Given entries
_ _ _ _

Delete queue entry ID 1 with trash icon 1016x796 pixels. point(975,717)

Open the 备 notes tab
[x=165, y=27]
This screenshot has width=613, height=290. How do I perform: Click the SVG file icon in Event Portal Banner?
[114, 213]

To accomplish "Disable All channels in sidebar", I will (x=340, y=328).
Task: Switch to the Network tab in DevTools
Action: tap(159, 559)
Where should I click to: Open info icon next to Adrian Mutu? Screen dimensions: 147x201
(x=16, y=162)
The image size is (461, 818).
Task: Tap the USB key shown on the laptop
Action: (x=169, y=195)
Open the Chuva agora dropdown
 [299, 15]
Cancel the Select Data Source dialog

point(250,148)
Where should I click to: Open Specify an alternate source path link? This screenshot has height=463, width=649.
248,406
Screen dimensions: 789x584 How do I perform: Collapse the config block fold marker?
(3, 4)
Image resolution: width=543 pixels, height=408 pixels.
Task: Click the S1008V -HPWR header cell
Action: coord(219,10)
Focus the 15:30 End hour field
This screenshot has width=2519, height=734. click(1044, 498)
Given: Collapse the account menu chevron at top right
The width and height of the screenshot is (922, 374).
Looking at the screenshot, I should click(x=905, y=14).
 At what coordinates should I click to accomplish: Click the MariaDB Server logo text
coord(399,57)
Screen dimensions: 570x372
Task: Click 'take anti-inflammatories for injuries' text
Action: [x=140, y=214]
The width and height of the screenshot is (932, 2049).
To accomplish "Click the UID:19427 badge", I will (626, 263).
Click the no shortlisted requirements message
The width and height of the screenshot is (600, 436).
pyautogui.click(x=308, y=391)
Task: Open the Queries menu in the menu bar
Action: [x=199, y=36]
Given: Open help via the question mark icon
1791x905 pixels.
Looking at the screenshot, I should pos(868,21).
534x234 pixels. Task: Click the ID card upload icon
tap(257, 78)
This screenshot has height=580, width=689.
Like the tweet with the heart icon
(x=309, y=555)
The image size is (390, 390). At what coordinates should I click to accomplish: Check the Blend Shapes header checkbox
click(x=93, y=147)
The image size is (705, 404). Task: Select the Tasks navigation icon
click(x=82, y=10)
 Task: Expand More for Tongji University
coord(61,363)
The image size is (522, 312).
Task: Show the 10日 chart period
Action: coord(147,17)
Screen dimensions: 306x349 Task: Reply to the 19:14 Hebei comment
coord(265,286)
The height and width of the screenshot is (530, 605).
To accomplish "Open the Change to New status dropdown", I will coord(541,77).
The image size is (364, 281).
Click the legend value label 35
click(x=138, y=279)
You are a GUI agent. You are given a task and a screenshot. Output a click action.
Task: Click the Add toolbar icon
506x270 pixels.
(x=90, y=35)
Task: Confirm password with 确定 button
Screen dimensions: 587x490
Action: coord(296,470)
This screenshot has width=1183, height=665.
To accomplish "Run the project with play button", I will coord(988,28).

_ _ _ _

Copy out the records, starting with the line containing "Task: Expand More for Tongji University" and continuing through the final line of the records.

Result below
 Task: Expand More for Tongji University
coord(61,363)
The image size is (522, 312).
Task: Show the 10日 chart period
Action: coord(147,17)
Screen dimensions: 306x349 Task: Reply to the 19:14 Hebei comment
coord(265,286)
The height and width of the screenshot is (530, 605).
To accomplish "Open the Change to New status dropdown", I will coord(541,77).
The image size is (364, 281).
Click the legend value label 35
click(x=138, y=279)
You are a GUI agent. You are given a task and a screenshot. Output a click action.
Task: Click the Add toolbar icon
506x270 pixels.
(x=90, y=35)
Task: Confirm password with 确定 button
Screen dimensions: 587x490
Action: coord(296,470)
This screenshot has width=1183, height=665.
To accomplish "Run the project with play button", I will coord(988,28).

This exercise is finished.